A few week ago I received this message from my friend Jon who is an oncology nurse.
"Can you write a wonderful meditation please on the spiritual needs of those of us who give care and support to those who have a cancer diagnosis?
Cancer patient care-givers (family) and patients get a lot of air time (and rightly so) regarding what they deal with, and I have been in a caretaker role with my dad as he was dying with metastatic prostate cancer so I get that. I don't think that the mental, spiritual, and probably physical impact of what we do as nurses (and yes, physicians and other providers as well) is well understood. Many speakers address this issue but, from my perspective, it is presented in a "nurse appreciation day" format that lacks depth and appears to be somewhat cliché. It seems to be a "feel good" talk that lasts until the next day when it is back to business as usual.

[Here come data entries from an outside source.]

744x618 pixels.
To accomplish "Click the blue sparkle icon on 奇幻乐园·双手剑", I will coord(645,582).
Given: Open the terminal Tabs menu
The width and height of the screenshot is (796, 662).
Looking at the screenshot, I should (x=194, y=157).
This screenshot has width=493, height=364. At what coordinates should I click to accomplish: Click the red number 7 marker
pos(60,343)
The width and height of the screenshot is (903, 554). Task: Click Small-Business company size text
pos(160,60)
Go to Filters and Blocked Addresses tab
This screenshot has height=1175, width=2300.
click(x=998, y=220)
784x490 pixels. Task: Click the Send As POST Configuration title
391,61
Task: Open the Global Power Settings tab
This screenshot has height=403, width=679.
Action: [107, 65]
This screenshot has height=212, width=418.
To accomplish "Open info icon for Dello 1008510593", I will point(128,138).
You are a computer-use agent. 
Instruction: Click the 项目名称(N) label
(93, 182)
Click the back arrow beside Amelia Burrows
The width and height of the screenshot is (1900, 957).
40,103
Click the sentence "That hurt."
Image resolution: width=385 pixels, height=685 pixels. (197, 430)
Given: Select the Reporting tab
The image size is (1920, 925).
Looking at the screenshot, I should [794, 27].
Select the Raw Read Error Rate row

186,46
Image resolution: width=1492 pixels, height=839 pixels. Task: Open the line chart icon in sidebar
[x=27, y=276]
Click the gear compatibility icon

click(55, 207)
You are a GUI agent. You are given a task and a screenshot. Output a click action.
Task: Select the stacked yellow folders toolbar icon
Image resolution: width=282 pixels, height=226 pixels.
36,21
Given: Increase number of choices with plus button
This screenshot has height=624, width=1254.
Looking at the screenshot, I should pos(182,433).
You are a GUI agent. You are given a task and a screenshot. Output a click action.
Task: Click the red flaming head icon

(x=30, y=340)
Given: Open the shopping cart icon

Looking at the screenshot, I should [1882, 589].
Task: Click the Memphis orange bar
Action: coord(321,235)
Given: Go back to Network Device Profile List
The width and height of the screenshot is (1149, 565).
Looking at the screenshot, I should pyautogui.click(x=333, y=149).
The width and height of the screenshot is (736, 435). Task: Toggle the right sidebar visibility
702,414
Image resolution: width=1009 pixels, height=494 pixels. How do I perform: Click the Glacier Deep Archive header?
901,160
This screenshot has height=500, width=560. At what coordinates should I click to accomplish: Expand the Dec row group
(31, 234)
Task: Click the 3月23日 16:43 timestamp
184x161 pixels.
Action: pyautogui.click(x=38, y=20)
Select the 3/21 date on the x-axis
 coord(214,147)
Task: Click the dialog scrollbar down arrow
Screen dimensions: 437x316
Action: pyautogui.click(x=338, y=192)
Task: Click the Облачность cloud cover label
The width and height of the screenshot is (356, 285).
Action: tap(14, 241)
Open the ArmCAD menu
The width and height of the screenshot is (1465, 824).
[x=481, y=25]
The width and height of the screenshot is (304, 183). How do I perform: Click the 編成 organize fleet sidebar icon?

Speaking for myself (which is all I am able to do) I agonize over patient outcomes. Every patient that dies reflects another life I have been touched by, which I feel as a loss. No matter how compartmentalized I try to make my interactions with the people I am privileged to share lives with, I can't escape the impact of their death. When I don't feel that loss, I will no longer be able to do my job. This is a catch 22 situation which is not understood."
Well, Jon, I understand your frustration with the "feel good" talks. So I hope you're holding onto your lab coat because I'm going to give you the "feel bad" talk.
I know you and I know the good work you do. You say the compartmentalizing is not working out, so why not just let everyone you meet really touch you? Let every crappy diagnosis you encounter make you even more fiercely determined to live life to the fullest. Continue to feel the loss which means you will feel bad and sad and basically shitty. Whatever made you think you could do this job and never feel that way?
But here's the question I ask you and always ask myself, "Would I rather have not met this person so as to avoid the grief of losing them?" When it comes to love, everyone loses at some point because EVERYONE DIES. This is the state of our existence. But would you rather never love? Of course not.
Let yourself cry until you think your eyeballs will fall out. I've done this very recently and though it now takes my face longer to recover, my heart feels calmer and lighter almost immediately.
You can see you are getting no sympathy from me because my experience is that sympathy is no help at all. I find when I want sympathy it is because my slobbering dog of an ego really wants strokes for how noble and courageous and compassionate and "special" I am for doing this work. So I pat the doggie on the head and say, "Yes, you are noble, etc. and how great that you get to do this work. Now get on with it."
I think when we are doing our best work, we are simply channels for the Spirit. I love that feeling of Spirit working in and through me. It's so freeing because then I don't have to be in control!
But the downside of that is that I don't have control! Talk about Catch-22. We certainly have no control over Death. For me, doing things that I can control helps mitigate all that loss and powerlessness I often feel. So that means I bake bread, I make mosaics, I write, I garden, I walk outside. In all these things I control the variables (except perhaps weather and slugs).